▶ **How to complete this task**: With the images removed, repeat the data below exactly.

▶ **Extracted data**:

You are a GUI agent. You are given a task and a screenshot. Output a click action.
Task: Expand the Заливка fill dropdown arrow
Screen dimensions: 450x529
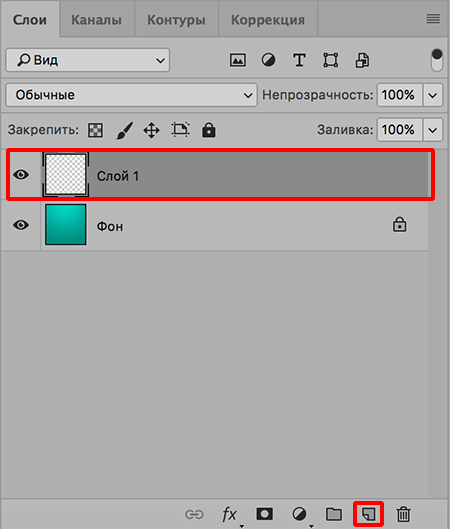click(432, 130)
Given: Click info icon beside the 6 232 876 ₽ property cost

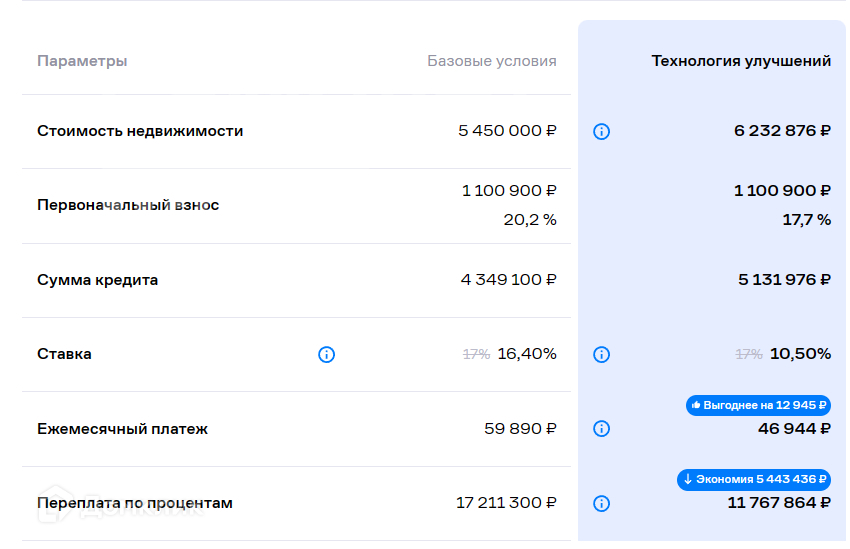Looking at the screenshot, I should [601, 131].
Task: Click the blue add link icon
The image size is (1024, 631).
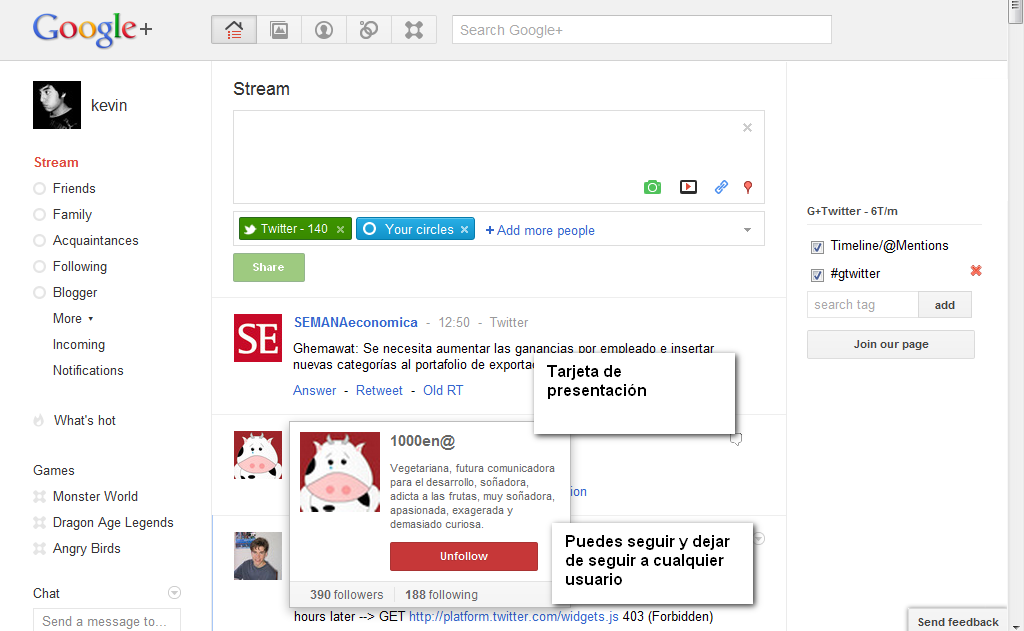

▶ **Result below**:
You are a GUI agent. You are given a task and a screenshot. Output a click action.
Task: Expand the Заливка fill dropdown arrow
Screen dimensions: 450x529
click(432, 130)
Given: Click info icon beside the 6 232 876 ₽ property cost

Looking at the screenshot, I should [601, 131].
Task: Click the blue add link icon
The image size is (1024, 631).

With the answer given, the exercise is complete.